DATA SHOWN >>
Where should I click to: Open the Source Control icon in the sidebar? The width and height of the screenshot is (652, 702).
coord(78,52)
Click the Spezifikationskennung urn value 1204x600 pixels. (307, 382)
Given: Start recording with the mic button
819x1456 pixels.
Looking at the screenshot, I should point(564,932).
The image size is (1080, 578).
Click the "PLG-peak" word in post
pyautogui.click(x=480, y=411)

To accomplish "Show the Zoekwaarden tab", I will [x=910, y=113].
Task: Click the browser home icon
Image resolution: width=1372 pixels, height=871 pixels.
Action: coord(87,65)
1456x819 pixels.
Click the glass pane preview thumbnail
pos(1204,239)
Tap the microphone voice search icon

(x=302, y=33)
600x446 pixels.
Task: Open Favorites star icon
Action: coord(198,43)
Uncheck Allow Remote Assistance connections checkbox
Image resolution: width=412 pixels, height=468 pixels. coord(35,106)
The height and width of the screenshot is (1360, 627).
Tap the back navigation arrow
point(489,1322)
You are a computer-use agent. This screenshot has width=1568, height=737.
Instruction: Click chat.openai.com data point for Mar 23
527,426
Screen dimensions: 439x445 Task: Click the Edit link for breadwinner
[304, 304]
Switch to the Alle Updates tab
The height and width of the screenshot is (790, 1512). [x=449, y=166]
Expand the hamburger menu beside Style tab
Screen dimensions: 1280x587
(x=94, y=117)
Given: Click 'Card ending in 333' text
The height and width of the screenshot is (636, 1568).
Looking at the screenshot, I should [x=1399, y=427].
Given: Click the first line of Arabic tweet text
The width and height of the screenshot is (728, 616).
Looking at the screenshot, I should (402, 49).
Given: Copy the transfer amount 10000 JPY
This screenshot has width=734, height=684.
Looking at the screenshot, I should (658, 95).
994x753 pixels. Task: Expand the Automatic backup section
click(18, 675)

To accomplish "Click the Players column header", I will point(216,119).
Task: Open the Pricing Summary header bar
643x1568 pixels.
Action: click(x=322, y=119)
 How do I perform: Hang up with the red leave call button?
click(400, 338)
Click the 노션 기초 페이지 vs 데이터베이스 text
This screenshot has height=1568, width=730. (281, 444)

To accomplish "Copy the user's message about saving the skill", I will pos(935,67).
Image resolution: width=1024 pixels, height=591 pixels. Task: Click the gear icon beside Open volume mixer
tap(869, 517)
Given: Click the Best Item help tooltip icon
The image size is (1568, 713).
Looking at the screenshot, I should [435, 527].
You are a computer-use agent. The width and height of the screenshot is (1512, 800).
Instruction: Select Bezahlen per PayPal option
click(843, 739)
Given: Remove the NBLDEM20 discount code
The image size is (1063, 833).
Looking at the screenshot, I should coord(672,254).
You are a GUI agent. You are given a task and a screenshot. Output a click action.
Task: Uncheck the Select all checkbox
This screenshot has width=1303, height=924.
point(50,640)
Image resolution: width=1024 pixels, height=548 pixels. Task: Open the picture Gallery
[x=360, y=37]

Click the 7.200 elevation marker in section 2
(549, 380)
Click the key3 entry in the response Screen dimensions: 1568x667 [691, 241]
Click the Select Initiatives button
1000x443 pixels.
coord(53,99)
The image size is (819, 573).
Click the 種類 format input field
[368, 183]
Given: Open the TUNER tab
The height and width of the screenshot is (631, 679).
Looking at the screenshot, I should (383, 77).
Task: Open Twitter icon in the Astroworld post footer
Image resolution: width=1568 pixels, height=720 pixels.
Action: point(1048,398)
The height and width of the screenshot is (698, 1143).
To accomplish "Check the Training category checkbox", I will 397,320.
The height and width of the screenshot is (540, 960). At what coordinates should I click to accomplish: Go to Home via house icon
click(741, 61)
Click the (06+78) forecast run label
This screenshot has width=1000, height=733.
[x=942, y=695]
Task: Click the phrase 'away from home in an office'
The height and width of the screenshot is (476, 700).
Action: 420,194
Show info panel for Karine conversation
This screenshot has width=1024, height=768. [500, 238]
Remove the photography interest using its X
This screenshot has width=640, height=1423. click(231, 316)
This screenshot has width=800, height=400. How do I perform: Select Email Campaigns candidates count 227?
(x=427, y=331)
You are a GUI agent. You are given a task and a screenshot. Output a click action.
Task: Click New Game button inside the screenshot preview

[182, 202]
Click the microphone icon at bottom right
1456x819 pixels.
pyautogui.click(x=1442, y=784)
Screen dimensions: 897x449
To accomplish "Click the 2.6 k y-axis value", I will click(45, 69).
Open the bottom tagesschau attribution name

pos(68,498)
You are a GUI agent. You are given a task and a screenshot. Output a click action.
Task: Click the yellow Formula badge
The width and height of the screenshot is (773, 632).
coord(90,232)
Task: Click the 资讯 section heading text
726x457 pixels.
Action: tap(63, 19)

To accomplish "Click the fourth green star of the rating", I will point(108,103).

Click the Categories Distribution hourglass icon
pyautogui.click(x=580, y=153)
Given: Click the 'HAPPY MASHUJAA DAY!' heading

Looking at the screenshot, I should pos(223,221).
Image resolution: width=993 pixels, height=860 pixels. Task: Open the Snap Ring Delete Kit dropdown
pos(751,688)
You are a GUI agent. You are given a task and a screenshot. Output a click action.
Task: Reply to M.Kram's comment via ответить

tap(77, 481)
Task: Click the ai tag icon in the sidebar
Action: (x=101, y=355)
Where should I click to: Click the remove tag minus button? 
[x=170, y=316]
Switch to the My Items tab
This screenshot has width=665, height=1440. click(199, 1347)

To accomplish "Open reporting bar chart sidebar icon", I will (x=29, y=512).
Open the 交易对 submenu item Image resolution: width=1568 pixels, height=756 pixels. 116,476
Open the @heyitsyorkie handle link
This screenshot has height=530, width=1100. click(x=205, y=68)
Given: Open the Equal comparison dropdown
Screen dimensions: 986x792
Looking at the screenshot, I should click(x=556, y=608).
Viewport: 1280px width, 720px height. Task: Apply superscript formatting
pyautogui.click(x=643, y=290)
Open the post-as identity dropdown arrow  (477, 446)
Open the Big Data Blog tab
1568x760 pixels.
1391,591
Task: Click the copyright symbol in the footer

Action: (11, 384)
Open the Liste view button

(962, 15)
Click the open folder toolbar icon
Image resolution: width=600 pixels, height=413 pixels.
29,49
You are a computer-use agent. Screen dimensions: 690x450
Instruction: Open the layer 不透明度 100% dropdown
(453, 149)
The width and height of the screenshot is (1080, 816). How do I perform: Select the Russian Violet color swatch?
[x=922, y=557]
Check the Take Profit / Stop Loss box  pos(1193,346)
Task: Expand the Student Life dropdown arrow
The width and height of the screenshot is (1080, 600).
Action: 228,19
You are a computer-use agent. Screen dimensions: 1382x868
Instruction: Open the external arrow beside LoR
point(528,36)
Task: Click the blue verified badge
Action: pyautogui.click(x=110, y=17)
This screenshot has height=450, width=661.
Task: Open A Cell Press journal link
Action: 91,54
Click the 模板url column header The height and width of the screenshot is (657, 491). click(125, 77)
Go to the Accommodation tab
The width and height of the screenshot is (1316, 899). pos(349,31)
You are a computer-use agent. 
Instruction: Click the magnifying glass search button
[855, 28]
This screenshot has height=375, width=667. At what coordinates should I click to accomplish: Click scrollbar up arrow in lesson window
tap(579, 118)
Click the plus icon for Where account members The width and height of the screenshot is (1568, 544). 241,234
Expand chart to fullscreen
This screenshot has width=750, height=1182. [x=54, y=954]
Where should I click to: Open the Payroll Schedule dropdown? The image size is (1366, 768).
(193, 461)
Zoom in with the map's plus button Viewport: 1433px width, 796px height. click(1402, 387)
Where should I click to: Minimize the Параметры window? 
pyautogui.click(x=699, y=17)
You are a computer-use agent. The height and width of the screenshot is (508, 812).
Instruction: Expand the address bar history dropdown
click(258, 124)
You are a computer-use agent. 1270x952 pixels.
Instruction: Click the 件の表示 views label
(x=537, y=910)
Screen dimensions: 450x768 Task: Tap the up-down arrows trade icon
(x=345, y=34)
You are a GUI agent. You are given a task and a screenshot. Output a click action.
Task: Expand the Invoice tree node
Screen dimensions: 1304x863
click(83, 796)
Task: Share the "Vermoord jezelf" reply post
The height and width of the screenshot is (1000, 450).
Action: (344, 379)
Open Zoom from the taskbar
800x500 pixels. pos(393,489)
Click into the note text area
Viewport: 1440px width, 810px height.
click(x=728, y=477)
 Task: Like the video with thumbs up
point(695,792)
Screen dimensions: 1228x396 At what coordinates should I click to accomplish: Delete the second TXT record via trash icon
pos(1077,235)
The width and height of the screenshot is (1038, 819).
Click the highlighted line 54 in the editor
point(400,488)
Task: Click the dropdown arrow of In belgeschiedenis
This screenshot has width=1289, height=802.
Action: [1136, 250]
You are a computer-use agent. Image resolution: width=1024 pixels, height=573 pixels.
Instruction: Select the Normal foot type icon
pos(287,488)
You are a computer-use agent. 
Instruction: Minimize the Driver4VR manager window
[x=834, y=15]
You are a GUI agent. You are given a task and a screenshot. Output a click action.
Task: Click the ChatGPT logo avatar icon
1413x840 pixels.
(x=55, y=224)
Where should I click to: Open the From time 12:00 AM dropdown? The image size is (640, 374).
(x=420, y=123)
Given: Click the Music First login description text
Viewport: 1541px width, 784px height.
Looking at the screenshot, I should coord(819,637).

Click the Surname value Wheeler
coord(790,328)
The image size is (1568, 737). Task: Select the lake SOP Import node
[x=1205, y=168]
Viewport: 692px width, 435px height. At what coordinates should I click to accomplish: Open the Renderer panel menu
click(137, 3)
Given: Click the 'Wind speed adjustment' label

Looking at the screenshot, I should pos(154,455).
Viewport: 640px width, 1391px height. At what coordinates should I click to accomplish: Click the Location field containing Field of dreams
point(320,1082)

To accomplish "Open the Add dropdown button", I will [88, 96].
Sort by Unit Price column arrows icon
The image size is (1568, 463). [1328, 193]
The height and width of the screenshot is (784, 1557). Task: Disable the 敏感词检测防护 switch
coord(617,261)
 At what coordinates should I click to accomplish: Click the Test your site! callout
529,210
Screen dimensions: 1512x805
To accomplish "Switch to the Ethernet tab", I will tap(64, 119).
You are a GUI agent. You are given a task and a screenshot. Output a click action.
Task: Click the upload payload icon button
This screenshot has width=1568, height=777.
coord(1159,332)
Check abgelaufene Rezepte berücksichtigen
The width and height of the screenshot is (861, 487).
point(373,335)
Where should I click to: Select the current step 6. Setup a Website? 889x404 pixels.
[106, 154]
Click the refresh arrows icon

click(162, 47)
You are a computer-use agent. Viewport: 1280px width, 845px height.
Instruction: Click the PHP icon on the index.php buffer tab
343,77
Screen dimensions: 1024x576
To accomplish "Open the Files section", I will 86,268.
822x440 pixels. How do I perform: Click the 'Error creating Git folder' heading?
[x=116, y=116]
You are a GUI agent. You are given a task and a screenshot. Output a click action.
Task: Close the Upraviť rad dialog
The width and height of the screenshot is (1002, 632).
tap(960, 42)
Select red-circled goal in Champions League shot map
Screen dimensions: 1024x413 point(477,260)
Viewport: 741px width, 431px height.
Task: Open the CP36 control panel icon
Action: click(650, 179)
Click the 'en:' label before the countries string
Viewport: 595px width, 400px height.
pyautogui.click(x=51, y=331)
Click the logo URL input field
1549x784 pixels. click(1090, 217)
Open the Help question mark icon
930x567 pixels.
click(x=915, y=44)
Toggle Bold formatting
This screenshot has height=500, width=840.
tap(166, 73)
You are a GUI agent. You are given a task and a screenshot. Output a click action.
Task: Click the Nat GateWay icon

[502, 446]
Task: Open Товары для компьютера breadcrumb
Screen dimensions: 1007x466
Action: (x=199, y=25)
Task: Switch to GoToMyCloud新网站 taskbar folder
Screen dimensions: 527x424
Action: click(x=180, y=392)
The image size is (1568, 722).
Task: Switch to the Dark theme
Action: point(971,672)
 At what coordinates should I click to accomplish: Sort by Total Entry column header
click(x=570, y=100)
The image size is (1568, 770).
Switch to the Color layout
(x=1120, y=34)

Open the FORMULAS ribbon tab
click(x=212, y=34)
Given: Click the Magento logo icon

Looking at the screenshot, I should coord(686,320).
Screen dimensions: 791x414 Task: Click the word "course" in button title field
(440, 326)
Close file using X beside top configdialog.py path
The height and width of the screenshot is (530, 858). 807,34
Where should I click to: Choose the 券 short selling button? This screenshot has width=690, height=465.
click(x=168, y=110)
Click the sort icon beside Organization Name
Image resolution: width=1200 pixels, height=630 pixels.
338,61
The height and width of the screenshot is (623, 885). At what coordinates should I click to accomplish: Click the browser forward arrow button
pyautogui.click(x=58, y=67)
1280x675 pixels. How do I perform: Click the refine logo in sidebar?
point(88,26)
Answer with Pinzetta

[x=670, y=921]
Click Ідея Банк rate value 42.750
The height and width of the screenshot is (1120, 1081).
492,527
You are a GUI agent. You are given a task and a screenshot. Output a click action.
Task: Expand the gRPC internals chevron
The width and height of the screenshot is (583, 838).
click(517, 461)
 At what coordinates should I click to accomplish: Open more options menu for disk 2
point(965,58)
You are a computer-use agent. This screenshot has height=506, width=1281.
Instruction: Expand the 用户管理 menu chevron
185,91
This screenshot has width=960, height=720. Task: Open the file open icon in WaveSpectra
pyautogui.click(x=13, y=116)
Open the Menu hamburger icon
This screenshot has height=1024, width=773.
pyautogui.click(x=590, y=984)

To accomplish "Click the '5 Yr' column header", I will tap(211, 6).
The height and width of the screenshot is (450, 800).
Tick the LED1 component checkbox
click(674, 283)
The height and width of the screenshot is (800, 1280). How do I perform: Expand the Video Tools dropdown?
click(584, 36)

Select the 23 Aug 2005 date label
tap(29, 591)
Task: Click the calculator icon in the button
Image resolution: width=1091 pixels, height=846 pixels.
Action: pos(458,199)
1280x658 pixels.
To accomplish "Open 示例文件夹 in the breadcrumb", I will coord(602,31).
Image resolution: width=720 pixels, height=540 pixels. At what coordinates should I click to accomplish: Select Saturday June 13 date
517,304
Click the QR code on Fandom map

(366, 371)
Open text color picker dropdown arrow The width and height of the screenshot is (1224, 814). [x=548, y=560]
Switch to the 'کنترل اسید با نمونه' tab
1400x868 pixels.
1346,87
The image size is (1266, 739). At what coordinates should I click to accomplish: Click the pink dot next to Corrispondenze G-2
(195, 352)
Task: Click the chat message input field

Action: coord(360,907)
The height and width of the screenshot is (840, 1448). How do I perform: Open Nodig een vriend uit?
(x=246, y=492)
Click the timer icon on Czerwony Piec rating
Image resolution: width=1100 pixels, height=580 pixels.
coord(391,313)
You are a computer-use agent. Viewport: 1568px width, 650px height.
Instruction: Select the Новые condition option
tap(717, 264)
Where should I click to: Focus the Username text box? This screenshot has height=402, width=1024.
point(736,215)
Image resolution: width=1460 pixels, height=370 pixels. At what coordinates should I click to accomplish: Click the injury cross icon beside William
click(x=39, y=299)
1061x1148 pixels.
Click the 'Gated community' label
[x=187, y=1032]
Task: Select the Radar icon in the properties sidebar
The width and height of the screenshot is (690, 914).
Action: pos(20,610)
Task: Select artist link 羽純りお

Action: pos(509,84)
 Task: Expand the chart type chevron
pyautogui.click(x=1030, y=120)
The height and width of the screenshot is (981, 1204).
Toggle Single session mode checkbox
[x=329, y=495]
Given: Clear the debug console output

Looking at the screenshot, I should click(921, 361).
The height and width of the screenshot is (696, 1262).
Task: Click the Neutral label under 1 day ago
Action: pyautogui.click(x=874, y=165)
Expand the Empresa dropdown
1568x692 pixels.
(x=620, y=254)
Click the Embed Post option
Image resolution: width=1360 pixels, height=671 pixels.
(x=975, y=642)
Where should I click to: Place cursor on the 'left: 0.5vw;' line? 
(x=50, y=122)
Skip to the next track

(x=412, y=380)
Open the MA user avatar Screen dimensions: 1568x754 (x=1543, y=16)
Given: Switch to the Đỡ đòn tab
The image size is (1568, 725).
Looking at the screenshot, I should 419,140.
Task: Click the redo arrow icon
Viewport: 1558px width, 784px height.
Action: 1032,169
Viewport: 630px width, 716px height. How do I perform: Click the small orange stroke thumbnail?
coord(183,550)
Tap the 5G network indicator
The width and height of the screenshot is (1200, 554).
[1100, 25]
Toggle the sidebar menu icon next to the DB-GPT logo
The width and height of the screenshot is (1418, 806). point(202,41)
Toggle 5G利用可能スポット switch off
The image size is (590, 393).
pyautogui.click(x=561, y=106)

WORK TASK >>
Wherever a line of the data above contains "hamburger", copy that line.

ANSWER TO THE EXERCISE >>
Expand the hamburger menu beside Style tab
Open the Menu hamburger icon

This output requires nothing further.